_Goal of the exercise_
Across the entries below, tally every line that holds the word "agent". Give only the tally.
Data for the task Block Start
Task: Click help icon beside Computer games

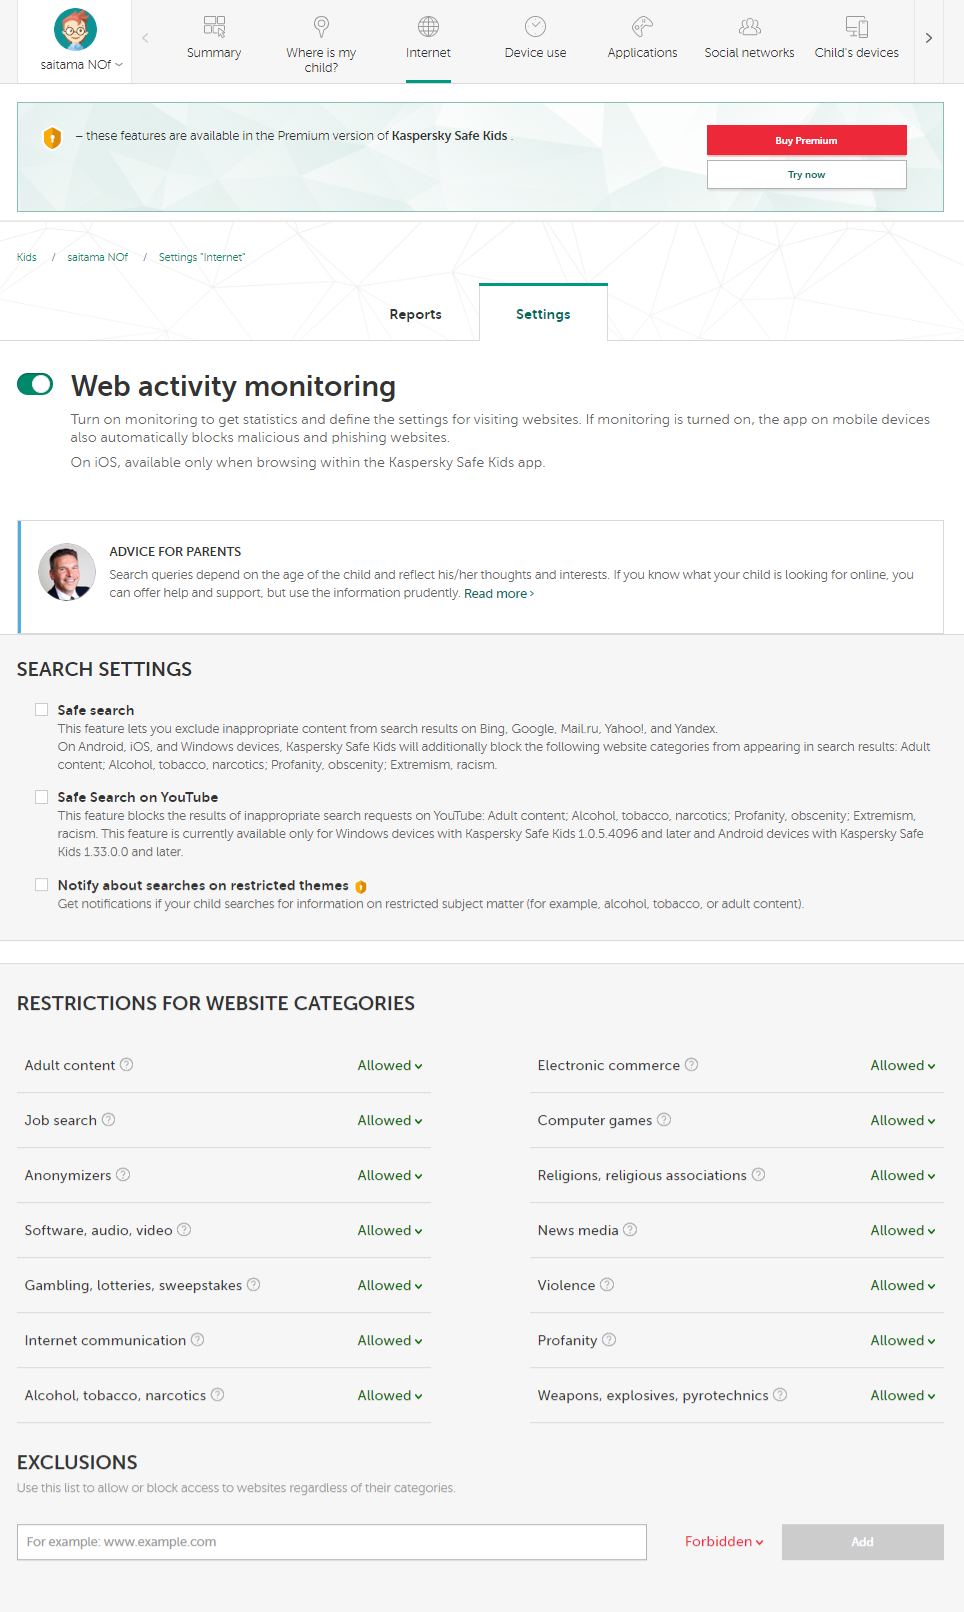Action: click(664, 1120)
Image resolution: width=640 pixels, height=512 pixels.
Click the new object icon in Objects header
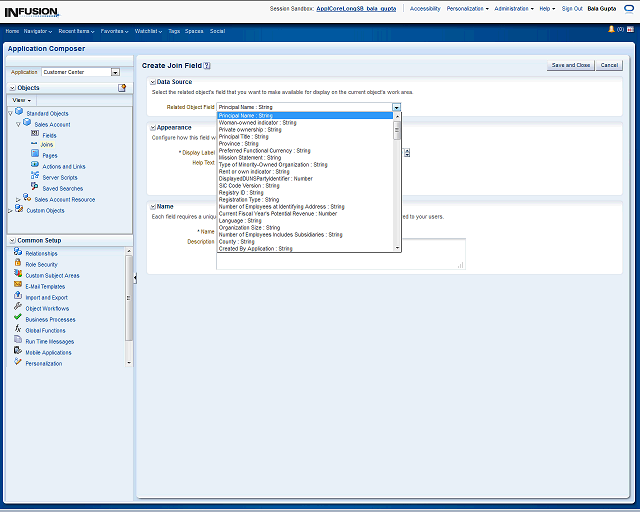point(122,88)
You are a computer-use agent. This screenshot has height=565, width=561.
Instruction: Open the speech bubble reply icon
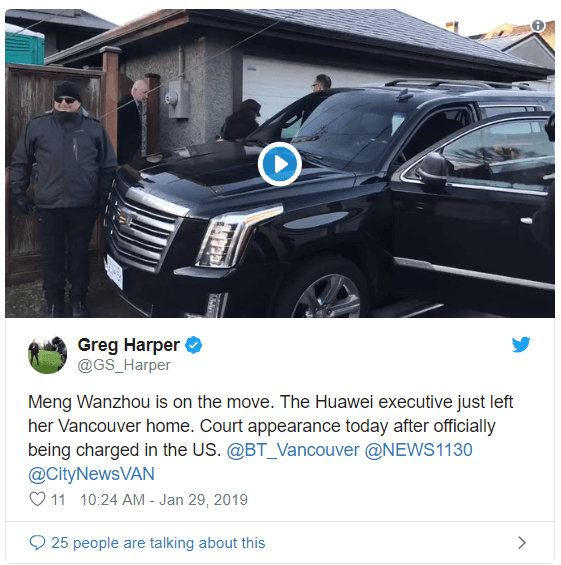[37, 542]
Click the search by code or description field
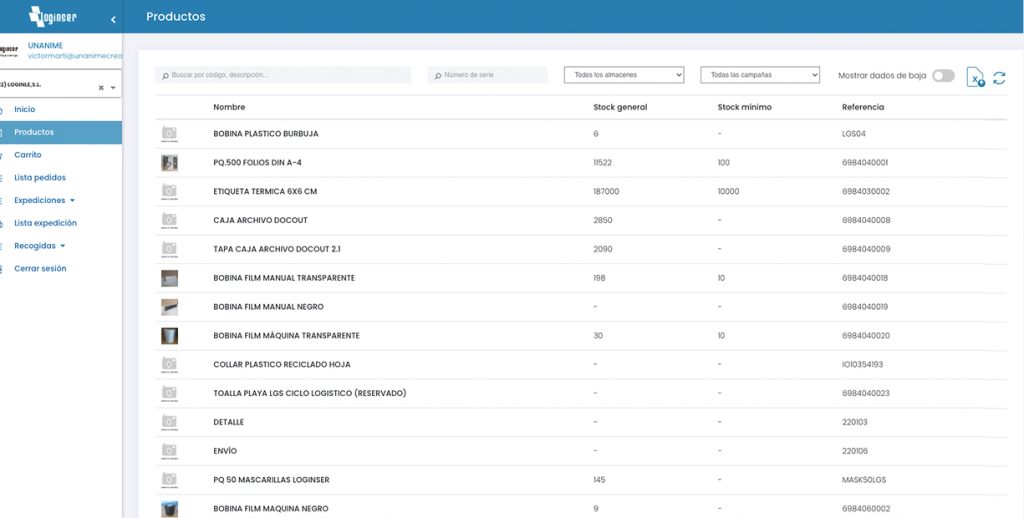 pyautogui.click(x=283, y=75)
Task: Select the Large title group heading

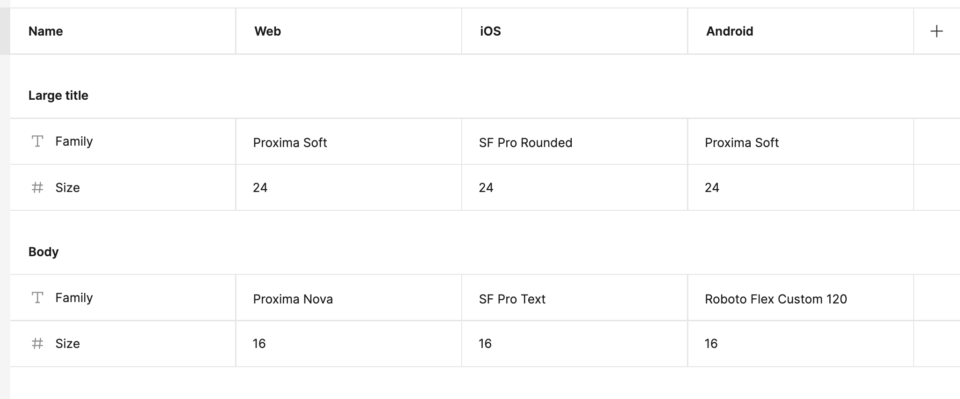Action: [x=58, y=95]
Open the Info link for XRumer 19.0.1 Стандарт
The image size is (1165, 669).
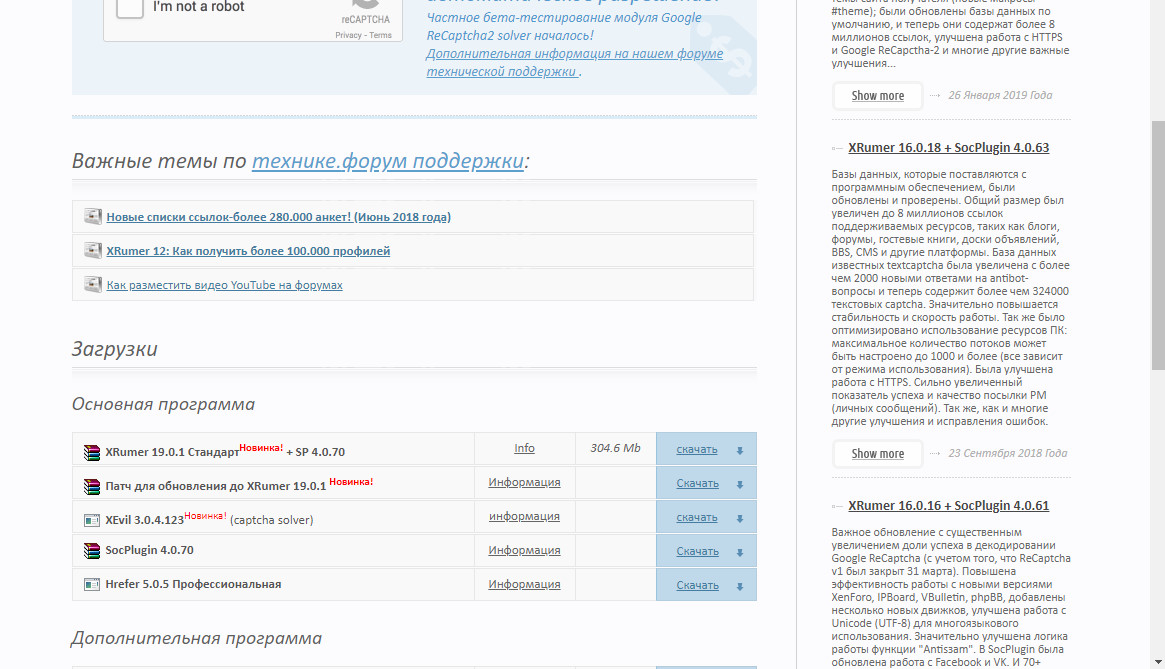524,448
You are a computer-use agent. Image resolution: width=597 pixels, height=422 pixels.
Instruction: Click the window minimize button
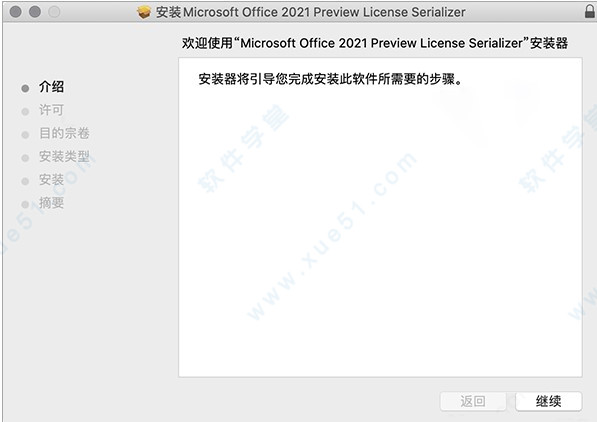click(35, 12)
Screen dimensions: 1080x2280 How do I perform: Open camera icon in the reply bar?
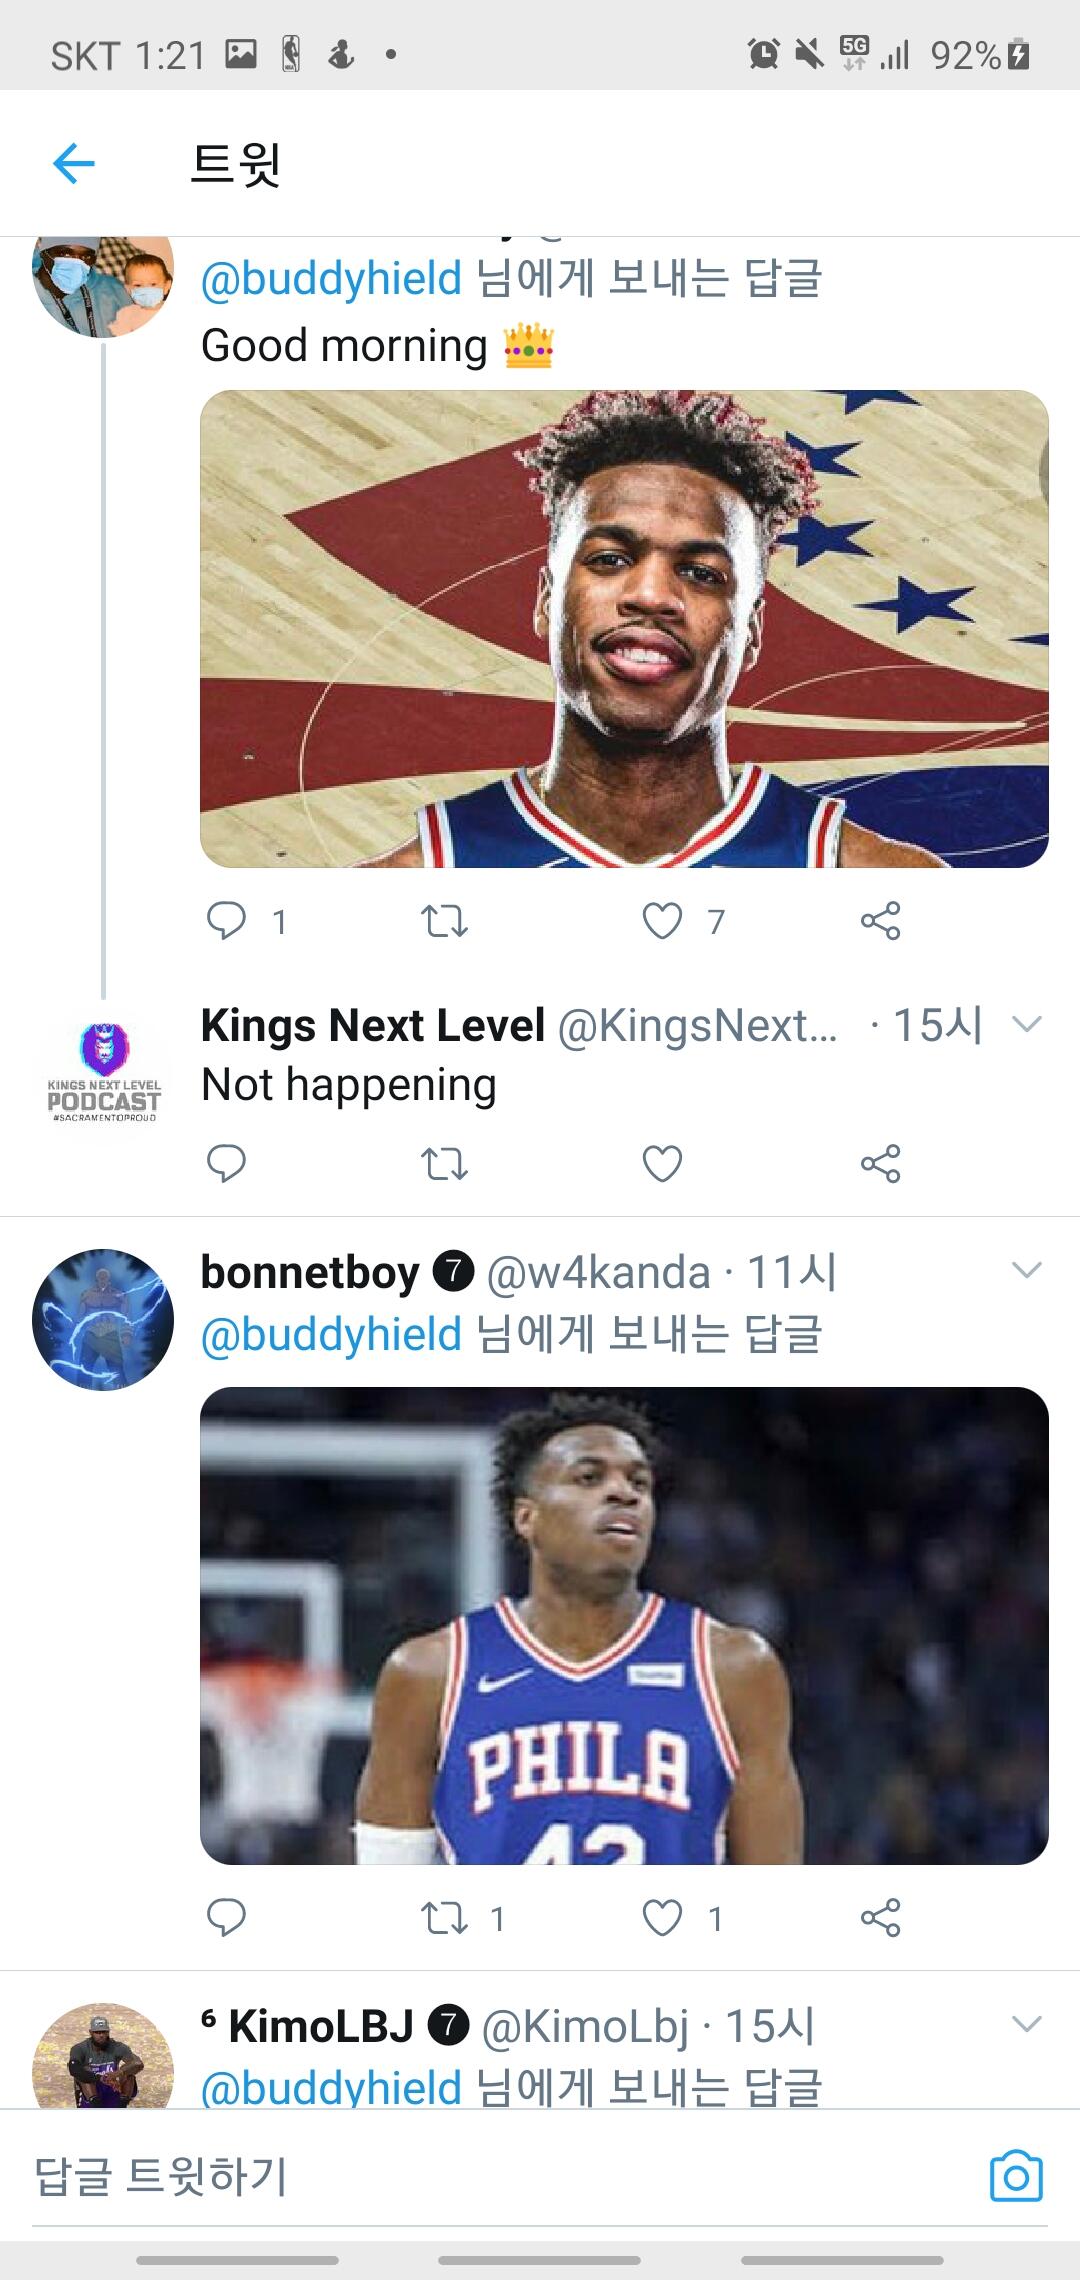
Data for the task Block End
_Answer space_
2